RECORDS TO PROCESS
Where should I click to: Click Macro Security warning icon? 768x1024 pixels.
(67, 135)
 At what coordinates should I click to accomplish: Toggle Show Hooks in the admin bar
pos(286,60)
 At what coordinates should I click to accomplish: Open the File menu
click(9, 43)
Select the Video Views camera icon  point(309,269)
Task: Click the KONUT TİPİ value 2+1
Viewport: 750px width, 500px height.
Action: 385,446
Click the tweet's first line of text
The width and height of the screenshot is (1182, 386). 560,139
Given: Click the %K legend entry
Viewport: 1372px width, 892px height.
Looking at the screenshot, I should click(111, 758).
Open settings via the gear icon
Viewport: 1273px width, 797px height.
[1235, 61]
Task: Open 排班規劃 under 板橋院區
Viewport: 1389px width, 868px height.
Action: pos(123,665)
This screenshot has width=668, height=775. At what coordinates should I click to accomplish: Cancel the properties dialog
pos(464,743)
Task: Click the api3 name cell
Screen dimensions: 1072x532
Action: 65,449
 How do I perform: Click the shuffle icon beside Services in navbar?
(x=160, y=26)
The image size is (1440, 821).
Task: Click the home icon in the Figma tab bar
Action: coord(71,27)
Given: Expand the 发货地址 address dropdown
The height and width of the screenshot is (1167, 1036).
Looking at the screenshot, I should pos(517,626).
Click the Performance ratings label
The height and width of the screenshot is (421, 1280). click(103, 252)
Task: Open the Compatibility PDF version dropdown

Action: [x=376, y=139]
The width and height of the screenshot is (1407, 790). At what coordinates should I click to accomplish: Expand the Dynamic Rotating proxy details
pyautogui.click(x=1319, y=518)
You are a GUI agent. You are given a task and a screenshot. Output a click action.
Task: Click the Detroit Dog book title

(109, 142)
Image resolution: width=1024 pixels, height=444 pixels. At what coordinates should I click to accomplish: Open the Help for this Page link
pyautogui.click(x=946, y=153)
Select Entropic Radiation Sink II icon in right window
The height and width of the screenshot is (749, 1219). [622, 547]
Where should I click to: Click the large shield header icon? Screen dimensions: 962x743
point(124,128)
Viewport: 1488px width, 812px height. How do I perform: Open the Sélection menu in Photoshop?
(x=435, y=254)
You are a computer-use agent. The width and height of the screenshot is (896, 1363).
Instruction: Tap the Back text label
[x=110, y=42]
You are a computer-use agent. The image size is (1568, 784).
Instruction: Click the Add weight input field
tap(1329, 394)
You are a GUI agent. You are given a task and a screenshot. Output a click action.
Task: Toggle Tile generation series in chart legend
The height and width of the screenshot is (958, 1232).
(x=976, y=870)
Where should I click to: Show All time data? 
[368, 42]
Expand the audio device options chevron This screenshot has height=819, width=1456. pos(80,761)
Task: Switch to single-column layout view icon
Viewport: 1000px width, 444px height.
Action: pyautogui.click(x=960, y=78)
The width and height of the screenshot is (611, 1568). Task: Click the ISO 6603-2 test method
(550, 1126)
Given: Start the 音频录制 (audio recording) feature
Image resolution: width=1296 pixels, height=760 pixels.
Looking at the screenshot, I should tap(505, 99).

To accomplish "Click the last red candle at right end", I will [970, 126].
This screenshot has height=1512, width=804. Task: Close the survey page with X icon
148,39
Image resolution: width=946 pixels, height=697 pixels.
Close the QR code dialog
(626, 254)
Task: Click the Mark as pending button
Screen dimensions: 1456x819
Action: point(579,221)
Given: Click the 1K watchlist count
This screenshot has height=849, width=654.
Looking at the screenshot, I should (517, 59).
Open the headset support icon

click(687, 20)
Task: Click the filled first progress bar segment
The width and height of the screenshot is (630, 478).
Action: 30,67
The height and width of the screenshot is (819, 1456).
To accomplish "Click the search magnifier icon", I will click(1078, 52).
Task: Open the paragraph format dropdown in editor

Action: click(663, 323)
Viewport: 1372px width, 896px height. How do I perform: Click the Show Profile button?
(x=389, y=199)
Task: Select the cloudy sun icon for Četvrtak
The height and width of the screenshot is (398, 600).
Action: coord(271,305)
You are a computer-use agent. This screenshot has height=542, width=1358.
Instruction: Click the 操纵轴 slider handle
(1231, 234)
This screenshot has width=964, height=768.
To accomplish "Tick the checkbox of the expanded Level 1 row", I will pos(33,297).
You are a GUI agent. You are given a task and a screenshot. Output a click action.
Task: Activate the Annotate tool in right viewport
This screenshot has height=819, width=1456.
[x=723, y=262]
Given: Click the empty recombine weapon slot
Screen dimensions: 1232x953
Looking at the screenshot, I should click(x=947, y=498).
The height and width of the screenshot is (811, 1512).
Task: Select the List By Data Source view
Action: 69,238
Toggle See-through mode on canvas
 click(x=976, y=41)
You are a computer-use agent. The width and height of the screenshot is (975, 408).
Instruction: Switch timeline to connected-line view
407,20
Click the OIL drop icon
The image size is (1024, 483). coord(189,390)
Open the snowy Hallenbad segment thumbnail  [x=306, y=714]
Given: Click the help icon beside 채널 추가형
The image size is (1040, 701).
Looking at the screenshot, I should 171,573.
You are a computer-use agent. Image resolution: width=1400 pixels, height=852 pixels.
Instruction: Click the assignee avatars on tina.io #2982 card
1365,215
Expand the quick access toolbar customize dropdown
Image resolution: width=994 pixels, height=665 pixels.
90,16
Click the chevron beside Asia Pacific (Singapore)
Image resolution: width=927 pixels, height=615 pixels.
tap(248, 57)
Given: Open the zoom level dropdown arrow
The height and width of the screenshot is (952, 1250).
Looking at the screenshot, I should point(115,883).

TASK TO CARRY OUT
Can you echo the listing lines exactly, starting at the line containing "Task: Click the api3 name cell" and ending at the line containing "pyautogui.click(x=946, y=153)"?

FULL ANSWER
Task: Click the api3 name cell
Screen dimensions: 1072x532
Action: 65,449
 How do I perform: Click the shuffle icon beside Services in navbar?
(x=160, y=26)
The image size is (1440, 821).
Task: Click the home icon in the Figma tab bar
Action: coord(71,27)
Given: Expand the 发货地址 address dropdown
The height and width of the screenshot is (1167, 1036).
Looking at the screenshot, I should pos(517,626).
Click the Performance ratings label
The height and width of the screenshot is (421, 1280). click(103, 252)
Task: Open the Compatibility PDF version dropdown

Action: [x=376, y=139]
The width and height of the screenshot is (1407, 790). At what coordinates should I click to accomplish: Expand the Dynamic Rotating proxy details
pyautogui.click(x=1319, y=518)
You are a GUI agent. You are given a task and a screenshot. Output a click action.
Task: Click the Detroit Dog book title

(109, 142)
Image resolution: width=1024 pixels, height=444 pixels. At what coordinates should I click to accomplish: Open the Help for this Page link
pyautogui.click(x=946, y=153)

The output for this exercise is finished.